Subsequently, by constructing the prognostic prediction model based on the PPAR-related genes, we successfully obtained a six-gene-based prognostic prediction model. The survival analysis and ROC curve demonstrated that the PPAR-based model shows good predictive value in UCC patients. In addition, the immune checkpoint analysis demonstrated that the expression level of many immune checkpoint-related genes is closely associated with the PPAR-based risk score, which may indicate that the PPAR signaling pathway map influences immune checkpoint therapy (Figure 8). As shown in the previous study, PPARα acts as a transcription factor influencing intracellular signaling events and cellular metabolism [32]. In conditions of various immunological backgrounds, PPAR-targeted therapies have become more commonly used due to their broad effects on the immune system [33].

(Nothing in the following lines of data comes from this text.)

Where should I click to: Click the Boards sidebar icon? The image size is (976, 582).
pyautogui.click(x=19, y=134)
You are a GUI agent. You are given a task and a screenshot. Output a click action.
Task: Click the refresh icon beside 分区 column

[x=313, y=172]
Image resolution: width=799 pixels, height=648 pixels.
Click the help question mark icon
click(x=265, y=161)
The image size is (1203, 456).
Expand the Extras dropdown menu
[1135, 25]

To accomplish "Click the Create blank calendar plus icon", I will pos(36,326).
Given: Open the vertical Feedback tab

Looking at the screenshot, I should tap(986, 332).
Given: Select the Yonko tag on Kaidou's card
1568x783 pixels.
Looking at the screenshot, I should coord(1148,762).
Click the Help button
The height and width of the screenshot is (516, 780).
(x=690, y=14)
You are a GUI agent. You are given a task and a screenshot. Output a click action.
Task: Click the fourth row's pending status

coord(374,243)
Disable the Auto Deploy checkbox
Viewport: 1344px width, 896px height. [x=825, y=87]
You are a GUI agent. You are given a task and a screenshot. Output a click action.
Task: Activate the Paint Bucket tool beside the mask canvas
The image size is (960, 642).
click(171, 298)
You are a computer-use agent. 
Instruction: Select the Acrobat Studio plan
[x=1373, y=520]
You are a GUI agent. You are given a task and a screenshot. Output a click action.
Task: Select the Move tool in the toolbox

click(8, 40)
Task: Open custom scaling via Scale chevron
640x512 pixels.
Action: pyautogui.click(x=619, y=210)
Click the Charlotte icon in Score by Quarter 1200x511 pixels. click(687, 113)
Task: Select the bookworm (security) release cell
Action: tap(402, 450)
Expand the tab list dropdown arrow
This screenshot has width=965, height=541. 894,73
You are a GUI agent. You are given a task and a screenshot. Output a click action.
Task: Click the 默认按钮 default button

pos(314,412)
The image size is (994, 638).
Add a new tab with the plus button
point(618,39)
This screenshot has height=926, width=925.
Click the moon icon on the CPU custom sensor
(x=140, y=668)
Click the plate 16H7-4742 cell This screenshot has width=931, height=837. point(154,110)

Finally, further analysis revealed that AC099568.2 may be the most promising biomarker for the diagnosis, treatment, and prognosis in UCC patients. Both the survival analysis and ROC curve demonstrated that AC099568.2 plays a key role in UCC patients. However, to our knowledge, this is the first time a study focused on the role of AC099568.2 in UCC patients. Our work successfully revealed a new biomarker for UCC patients, which also provides a new direction for future research.

5. Conclusion

In this work, we construct the PPAR-based prognostic prediction model. PCK1, MT1A, AL096855.1, AC096711.2, FAR2P2, and AC099568.2 not only play a key role in the PPAR signaling pathway. Further analysis revealed that AC099568.2 may be the most promising biomarker for the diagnosis, treatment, and prognosis in cervical cancer patients.

Data Availability

The data used to support the findings of this study are included within the article.

Conflicts of Interest

The authors declare that they have no conflicts of interest.

Authors’ Contributions

Yan Zhang collected the data and performed the analysis. Xing Li wrote the manuscript. All authors contributed to the article and approved the submitted version.

Acknowledgments

Lin Mao and Zou Wen performed the copyediting and translation services. This work was supported by the Key Research and Development Program of Hubei Province (Grant No. 2022BCA010).